The Federal Reserve has raised the federal funds rate to 2.25 percent, from 1 percent in June. Most experts expect the Fed to keep going until the rate is at 3, 3.5, even 4 percent.

The indexes used to figure ARM adjustments tend to follow the Fed moves. For example, the one-year London InterBank Offered Rate, or LIBOR, has gone from about 2 percent in May to 3 percent today.

An ARM typically adjusts to a rate 2.75 percentage points above the index. So an ARM keyed to the LIBOR rate would go to 5.75 percent were it to adjust today.

If the Fed raises rates another percentage point, the same ARM could go to nearly 7 percent a year from now — and you'd kick yourself for missing today's low fixed-rate deals.

What if you already have an ARM?

"It's time to get out'' and refinance with a fixed-rate mortgage, says HSH spokesman Keith Gumbinger.

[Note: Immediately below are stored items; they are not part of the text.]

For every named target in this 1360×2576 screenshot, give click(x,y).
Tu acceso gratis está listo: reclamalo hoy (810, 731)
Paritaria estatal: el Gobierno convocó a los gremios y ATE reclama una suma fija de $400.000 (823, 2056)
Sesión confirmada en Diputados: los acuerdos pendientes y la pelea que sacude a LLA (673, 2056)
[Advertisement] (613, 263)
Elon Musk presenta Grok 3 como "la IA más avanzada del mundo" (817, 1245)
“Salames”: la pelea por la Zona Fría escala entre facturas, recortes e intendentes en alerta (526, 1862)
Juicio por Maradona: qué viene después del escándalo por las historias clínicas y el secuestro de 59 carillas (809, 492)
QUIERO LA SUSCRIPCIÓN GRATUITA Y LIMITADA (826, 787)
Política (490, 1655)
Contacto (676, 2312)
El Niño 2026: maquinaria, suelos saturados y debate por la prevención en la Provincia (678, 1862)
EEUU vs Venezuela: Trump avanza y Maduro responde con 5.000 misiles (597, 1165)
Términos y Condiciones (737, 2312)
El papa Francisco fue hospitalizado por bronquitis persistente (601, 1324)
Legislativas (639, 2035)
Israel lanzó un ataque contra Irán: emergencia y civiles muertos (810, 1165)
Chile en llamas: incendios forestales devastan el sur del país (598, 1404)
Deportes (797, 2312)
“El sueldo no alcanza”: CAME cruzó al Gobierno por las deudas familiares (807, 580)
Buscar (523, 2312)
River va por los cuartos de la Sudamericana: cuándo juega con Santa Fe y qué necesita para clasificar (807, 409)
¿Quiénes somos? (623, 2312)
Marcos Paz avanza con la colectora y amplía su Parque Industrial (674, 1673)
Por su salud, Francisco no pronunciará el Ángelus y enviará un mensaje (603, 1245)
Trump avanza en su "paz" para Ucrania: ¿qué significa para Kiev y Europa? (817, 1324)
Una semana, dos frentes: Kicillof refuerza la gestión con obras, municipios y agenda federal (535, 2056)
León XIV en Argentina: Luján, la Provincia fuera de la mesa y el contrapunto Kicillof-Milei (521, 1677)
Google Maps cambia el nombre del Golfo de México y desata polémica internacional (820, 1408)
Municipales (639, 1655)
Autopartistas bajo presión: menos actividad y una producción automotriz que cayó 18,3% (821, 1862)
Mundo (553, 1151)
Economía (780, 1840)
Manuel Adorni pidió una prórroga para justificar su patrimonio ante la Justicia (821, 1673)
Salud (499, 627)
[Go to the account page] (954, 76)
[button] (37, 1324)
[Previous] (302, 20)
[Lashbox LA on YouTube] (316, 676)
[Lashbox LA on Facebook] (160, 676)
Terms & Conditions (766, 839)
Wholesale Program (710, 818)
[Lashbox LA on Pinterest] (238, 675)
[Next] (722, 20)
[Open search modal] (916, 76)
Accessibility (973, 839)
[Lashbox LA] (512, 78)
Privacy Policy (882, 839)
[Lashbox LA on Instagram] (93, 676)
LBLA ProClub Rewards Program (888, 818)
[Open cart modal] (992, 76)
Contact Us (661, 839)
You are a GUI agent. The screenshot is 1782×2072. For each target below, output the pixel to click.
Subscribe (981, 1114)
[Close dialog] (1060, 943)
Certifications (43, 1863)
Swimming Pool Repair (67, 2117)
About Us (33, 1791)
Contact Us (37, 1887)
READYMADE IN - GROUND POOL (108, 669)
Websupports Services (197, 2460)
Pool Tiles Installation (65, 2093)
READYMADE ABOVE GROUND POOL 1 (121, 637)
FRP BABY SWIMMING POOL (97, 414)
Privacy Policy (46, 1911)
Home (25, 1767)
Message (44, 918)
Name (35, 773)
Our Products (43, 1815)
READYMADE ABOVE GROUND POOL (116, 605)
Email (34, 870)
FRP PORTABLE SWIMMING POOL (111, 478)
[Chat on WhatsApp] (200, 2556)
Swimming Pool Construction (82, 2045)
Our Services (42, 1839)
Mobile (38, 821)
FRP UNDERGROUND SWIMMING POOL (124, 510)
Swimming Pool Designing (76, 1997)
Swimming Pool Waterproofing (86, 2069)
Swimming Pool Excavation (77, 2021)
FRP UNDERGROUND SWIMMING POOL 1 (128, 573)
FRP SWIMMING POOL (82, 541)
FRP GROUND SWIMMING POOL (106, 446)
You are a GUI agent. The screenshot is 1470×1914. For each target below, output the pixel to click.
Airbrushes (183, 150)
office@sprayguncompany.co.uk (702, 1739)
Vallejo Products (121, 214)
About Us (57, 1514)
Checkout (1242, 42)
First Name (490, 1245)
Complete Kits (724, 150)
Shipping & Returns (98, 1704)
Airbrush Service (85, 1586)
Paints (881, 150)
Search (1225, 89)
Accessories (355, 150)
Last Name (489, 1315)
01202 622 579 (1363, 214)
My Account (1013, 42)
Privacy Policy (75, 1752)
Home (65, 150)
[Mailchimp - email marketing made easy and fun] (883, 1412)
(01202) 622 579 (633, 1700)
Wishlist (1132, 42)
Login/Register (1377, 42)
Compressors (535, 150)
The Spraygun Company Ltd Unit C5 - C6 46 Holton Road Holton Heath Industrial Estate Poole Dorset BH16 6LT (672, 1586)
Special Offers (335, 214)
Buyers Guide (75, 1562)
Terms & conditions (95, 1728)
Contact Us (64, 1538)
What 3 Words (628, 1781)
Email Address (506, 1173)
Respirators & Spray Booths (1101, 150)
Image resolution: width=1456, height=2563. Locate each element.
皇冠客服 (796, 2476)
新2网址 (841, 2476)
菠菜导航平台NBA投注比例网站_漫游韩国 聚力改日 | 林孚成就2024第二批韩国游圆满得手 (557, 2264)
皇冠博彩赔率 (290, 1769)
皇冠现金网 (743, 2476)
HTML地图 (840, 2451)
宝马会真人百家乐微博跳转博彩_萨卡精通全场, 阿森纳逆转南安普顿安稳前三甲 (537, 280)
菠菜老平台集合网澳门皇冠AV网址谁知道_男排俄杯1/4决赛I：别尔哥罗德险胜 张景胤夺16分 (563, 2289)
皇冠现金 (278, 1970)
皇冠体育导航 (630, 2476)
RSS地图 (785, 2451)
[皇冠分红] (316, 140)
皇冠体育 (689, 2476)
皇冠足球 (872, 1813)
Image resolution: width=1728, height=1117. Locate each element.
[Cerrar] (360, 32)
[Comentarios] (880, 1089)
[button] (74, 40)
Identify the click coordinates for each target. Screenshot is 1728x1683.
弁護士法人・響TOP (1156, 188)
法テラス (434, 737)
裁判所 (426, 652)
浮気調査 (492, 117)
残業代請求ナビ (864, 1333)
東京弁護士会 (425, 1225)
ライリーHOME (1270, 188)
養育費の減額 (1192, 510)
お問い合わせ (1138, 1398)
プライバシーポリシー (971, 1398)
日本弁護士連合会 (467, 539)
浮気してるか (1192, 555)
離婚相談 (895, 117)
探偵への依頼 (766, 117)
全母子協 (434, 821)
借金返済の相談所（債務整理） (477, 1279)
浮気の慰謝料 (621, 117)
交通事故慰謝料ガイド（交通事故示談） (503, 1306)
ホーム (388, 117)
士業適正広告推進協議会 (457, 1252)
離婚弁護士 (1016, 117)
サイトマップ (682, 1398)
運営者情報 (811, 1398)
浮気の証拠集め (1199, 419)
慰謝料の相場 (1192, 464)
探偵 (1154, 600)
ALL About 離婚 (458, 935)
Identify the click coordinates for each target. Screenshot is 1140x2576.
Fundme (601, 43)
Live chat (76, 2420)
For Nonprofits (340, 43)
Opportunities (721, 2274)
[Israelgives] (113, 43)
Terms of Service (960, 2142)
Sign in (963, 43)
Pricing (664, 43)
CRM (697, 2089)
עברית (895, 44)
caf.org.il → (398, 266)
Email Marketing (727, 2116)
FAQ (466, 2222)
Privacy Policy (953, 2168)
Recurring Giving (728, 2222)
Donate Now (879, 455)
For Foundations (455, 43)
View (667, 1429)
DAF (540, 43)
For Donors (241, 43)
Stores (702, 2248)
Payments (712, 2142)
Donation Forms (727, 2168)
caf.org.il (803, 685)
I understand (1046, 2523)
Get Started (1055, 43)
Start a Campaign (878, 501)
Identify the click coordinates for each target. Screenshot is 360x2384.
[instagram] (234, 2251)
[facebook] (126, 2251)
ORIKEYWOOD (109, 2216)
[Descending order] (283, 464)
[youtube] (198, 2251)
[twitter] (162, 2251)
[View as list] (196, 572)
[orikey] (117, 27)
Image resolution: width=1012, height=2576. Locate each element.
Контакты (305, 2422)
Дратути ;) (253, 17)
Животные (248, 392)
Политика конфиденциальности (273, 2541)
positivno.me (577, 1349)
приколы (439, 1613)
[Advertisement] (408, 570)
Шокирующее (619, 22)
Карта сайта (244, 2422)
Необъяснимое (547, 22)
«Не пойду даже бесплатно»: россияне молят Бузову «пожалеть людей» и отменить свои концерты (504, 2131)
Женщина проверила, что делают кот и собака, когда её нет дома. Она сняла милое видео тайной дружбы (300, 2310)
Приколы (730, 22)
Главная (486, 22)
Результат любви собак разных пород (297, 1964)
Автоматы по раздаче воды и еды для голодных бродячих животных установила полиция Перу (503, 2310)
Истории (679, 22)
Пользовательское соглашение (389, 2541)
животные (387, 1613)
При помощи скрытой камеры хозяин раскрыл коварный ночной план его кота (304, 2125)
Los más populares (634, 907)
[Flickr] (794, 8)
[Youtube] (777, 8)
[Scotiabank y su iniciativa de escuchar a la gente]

Despite the Fed's moves, rates on fixed loans have "not gone up — yet. In fact, the 30-year fixed rate is about half a percentage point lower than it was when the Fed hikes began. This is because the long-term interest rates that guide fixed mortgages are governed by forces the Fed does not control, such as foreigners' hunger for U.S. Treasury bonds.

In other words, says Gumbinger, this is a sweet spot — a chance to get out of that risky ARM while the gettin's good.